Intel, RESOLVE, National Geographic and the Leonardo DiCaprio Foundation are collaborating to deploy AI cameras to protect wildlife

4Jan

Tech mogul Intel has announced that its AI software chip Movidius will be integrated into non-profit RESOLVE's new anti-poaching cameras in Africa. The latest upgrade is named TrailGuard AI.

With Intel's Movidius chip, TrailGuard AI will integrate deep neural network algorithms for object recognition and image processing. TrailGuard AI will act as a motion sensor meaning that if humans are detected, rangers will be alerted in near real-time of poaching threats.

Eric Dinerstein, director of biodiversity and wildlife at RESOLVE, said: "The Intel Movidius VPU allowed us to revolutionize TrailGuard AI by adding AI to a proven end-to-end solution to stop illegal poaching around the world.

"In addition to providing the AI technology, Intel engineers worked closely with us to build, test and optimize this incredible anti-poaching solution that will make a real difference in saving animals," he added.

There is currently a poaching epidemic in Africa. An elephant is killed every 15 minutes by a poacher, a rate of approximately 35,000 elephants per year, Justin Winters, executive director at the Leonardo DiCaprio Foundation, said.

"Reckless human activity is causing species loss and extinction on an unprecedented scale, with recent reports showing that as many as 60% of all wildlife has been wiped out since 1970. If illegal poaching of wildlife continues at the current rate, elephants are just one of the large mammal species that will be completely erased in our lifetime," Winters stated.

The TrailGuard AI comes as upgrade to RESOLVE's first generation TrailGuard camera. The new AI-powered camera with Movidius aims to offer enhanced accuracy, longer battery life and is around the size of a pencil meaning it's "easier to hide and camouflage from poachers and wild animals," according to Intel.

"With the first-generation camera, rangers receive many photos that they had to manually review to determine if there is a poaching threat or a false-positive triggered by other motion. By adding an additional layer of AI into the system, TrailGuard AI intelligently knows when a potential poacher is present, allowing park rangers to rapidly intercept and apprehend," Intel added.
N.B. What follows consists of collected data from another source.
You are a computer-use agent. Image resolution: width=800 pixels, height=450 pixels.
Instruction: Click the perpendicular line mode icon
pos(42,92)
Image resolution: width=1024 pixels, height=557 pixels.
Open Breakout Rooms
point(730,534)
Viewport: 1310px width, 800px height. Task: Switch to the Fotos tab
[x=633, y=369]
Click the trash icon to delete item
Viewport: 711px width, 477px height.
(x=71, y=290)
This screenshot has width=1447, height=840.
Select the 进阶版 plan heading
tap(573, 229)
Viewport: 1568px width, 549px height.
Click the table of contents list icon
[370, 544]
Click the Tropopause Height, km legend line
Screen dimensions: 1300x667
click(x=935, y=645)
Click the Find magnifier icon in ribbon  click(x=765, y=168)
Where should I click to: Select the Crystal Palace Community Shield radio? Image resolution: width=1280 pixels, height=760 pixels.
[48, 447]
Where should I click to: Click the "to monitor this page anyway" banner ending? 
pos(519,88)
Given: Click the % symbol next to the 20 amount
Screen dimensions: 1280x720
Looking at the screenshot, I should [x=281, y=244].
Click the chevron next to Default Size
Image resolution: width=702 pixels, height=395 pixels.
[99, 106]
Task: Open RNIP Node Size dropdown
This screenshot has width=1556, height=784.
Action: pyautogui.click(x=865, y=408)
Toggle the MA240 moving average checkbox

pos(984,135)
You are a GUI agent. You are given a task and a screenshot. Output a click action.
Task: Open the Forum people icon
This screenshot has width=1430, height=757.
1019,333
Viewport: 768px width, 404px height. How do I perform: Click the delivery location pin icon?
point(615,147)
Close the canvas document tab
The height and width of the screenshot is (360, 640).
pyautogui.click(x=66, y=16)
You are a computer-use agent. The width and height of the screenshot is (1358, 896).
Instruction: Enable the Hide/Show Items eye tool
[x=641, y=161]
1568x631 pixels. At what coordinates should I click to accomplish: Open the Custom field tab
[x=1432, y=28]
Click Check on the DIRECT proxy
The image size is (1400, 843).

To deploy the new system the non-profit is working alongside a number of companies including the National Geographic Society and the Leonardo DiCaprio Foundation.

According to Intel, the system will be deployed in 100 reserves and national parks throughout Africa in 2019 starting in Serengeti and Garamba and has plans to expand in Southeast Asia and South America.

Dr. Fabien Laurier, VP of National Geographic Labs commented: "Edge computing technology has the power to revolutionize the way we understand and protect our natural heritage.

"This collaboration is critical to accelerating conservation and working toward our mission of achieving a planet in balance."